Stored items
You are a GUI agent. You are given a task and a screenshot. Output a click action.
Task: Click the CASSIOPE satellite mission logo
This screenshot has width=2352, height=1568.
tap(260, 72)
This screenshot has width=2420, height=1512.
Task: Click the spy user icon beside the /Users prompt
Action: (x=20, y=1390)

→ **THE PROBLEM**
From the records above, extract every entry exactly as given.

→ **THE ANSWER**
You are a GUI agent. You are given a task and a screenshot. Output a click action.
Task: Click the CASSIOPE satellite mission logo
This screenshot has width=2352, height=1568.
tap(260, 72)
This screenshot has width=2420, height=1512.
Task: Click the spy user icon beside the /Users prompt
Action: (x=20, y=1390)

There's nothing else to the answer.